Museveni urges African leaders to have a common agenda to attain shift development and industrialization.
Trade deal between UK and Africa to offer the continent a 3 trillion US dollar market .
Ugandan President Yoweri Museveni urged the leadership of all African nations to collectively work together and reject short term incentives for is the only way African countries can avoid the iniquitous terms that have stifled the continents development and industrialization.
This as he attends the virtual UK-Africa summit, to Museveni Africa’s intra-continental trade is the least developed in the world currently and this is due to the inheritance of colonialism that hinders countries to trade as they should and also the infrastructure being geared toward extraction of commodities and export.
The Memorandum of Understanding between UK and Africa that emphasizes Free Trade Area among African Union states makes UK the first non-African nation to engage in this trade deal which could light the path for other European countries to also follow.
This trade deal will offer the continent a 3trillion US dollars market and more bargaining power with developed countries in the global economy but cautioned that countries should not simply wait for global powers or blocs to come with their own agendas and must proactively set out its red lines for negotiations.

INFORMATION PROVIDED:

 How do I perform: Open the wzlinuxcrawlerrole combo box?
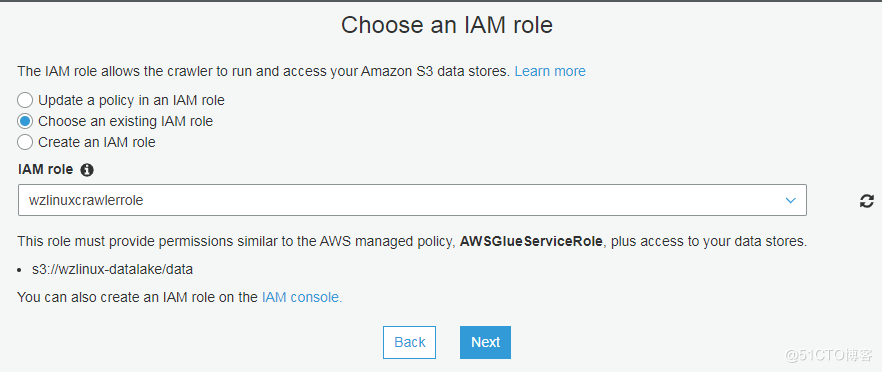point(412,200)
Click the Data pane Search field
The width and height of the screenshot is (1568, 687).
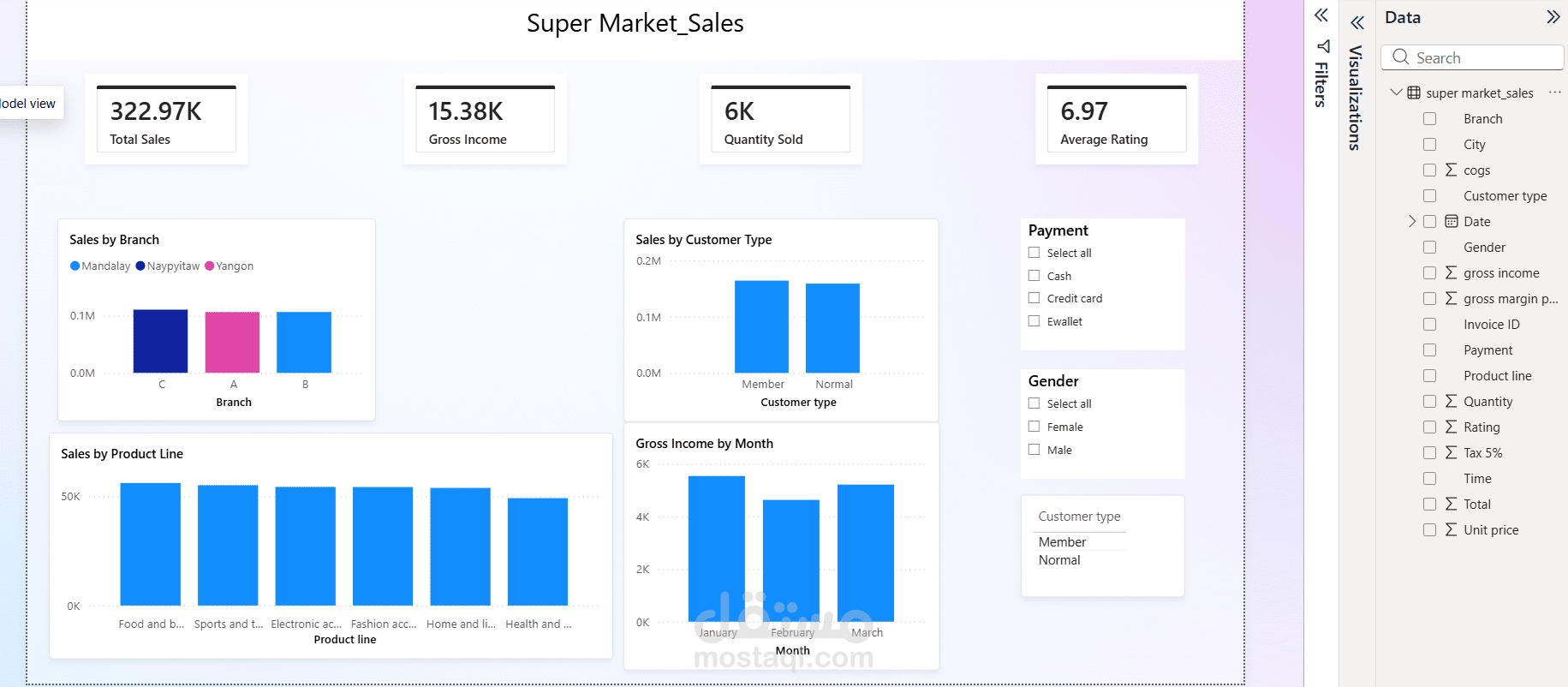pyautogui.click(x=1472, y=57)
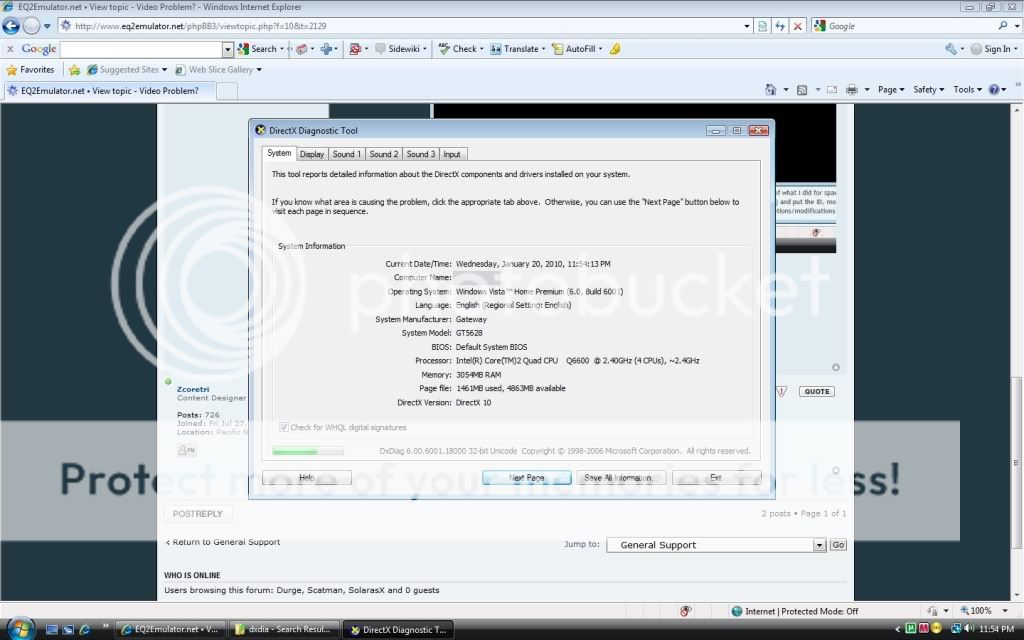Open the Jump to General Support dropdown

(x=819, y=545)
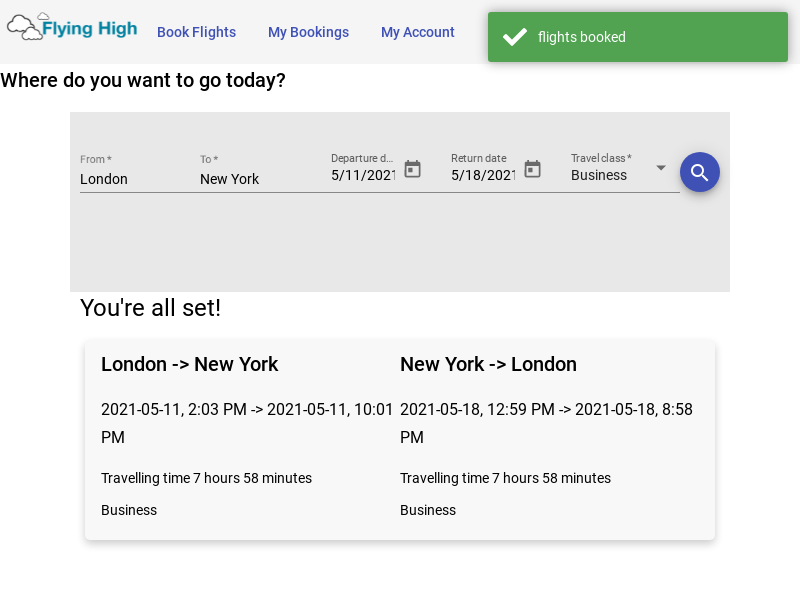800x600 pixels.
Task: Select the London -> New York flight heading
Action: click(x=189, y=364)
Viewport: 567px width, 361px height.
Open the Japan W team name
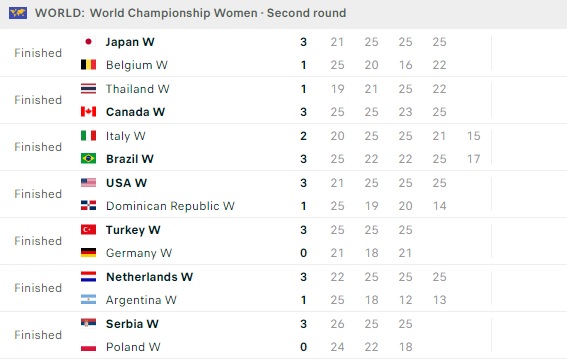pyautogui.click(x=130, y=42)
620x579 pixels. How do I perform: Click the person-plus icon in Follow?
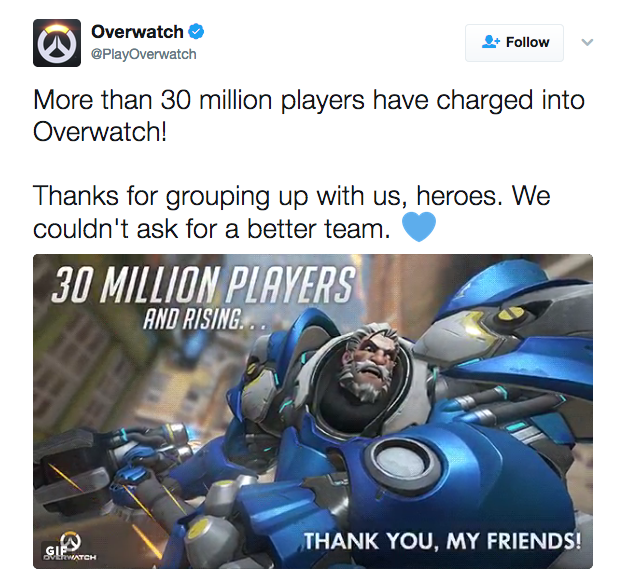pyautogui.click(x=491, y=42)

TASK STATEMENT: Continue the news report on Museveni's remarks at the UK-Africa summit, starting right after its last sentence.

RESPONSE TO THIS TASK:
President Museveni also pointed out four factors including reciprocity, job creation, collective pressure on the ban on fossil fuel investment plus also the restriction of visas to Africans that the continent should boldly stand with while signing or doing negotiations with the west.
With the fact that Uganda had just recently reopened schools for the first time in 24months, the President credited the African Union for securing doses for equitable distribution across the continent an achievement that reveals how Africa can succeed through collective effort and how prospects for the 1.3 billion citizens are entwined.
Museveni in his conclusion applauded this UK-Africa trade deal because it’s likely to speed up the continents economic recovery from the pandemic that greatly affected citizens since they had no easy access to vaccines and medical supplies.